After: One surefire way of brightening and widening up any space? White. Despite the detail-heavy arches, cornices and moldings which exude that countryside, Euro-chic style, keeping a healthy balance of the colour ensures that the home doesn’t look too overcrowded.
Finally, dark parquet floorings add warmth alongside chocolate hued furnishings, which exude a homely, traditional look against the living room’s neutral backdrop. And anchoring it all is a plush Chesterfield sofa that greets visitors by the main door, bringing an old-world charm to the house’s décor.
Before: The bad before the good; the ugly before the beautiful. Featuring the omni-present reddish hue and unfinished rooftop, the walkway towards the kitchen was a literal war-zone.
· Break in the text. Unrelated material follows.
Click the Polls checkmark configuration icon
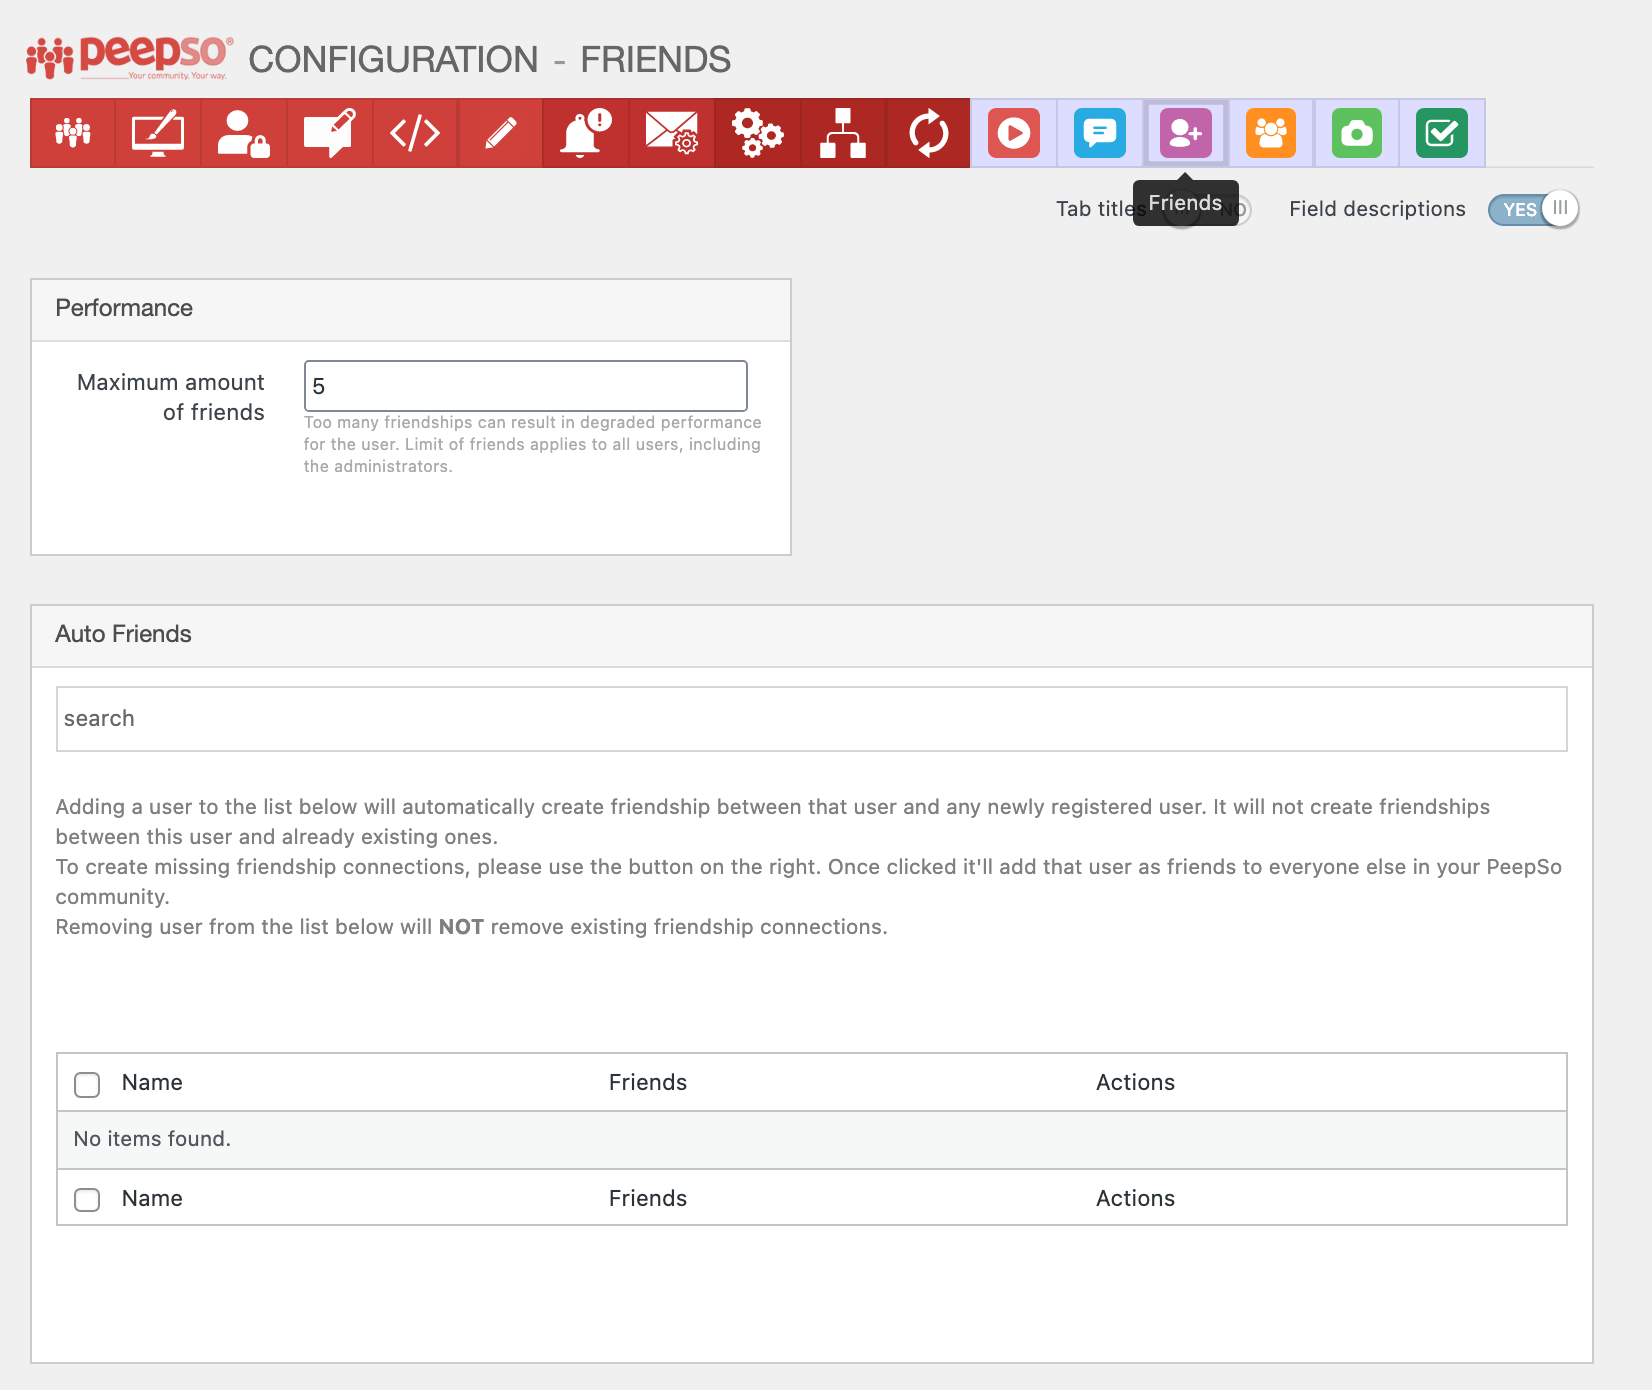 click(1440, 132)
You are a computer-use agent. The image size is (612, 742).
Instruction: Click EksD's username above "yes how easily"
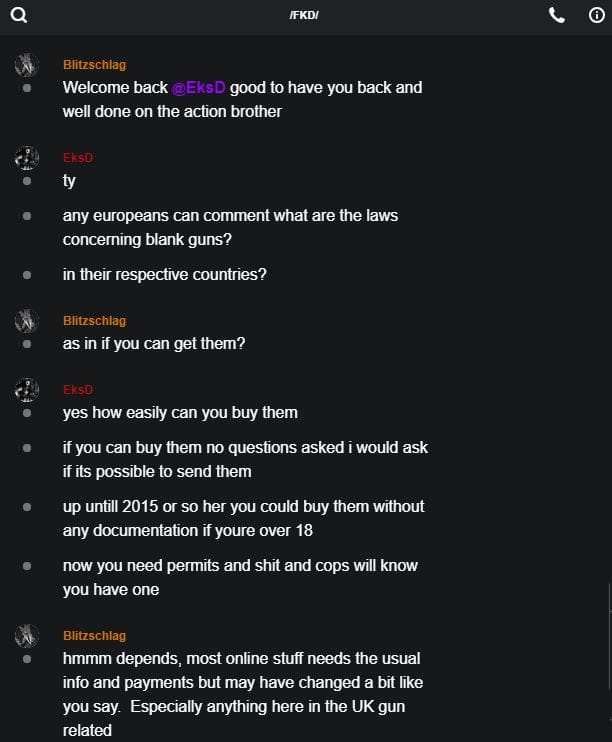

After: An addition of an arch helps to demarcate the different spaces and acts as a partition. And as we reach the end of the walkway where the dining room and kitchen combine, red comes up again as a standout feature – for the right reasons. Complete with a white dining set and framed tapestries, the rich shade of red works well with the rest of the home’s opulent settings, reminiscent of Nordic cottages and barns.
Before: Stripping its original cabinetry and kitchen fittings further highlights the age of this home, as dank yellowed corners come to light. The small window by the side isn’t enough to illuminate the space – making the kitchen look lower than let on.
After: Sticking to the home’s traditional Western style elements, checkboard floors mark out the entire kitchen-cum dining area. It also sets the tone to the cooking space’s monochromatic built-ins, which are smoothly tied up with the same rich-red tones in the form of wall décor.
The property is located at Johor, Skudai (a 2-bed and bathroom, single storey unit).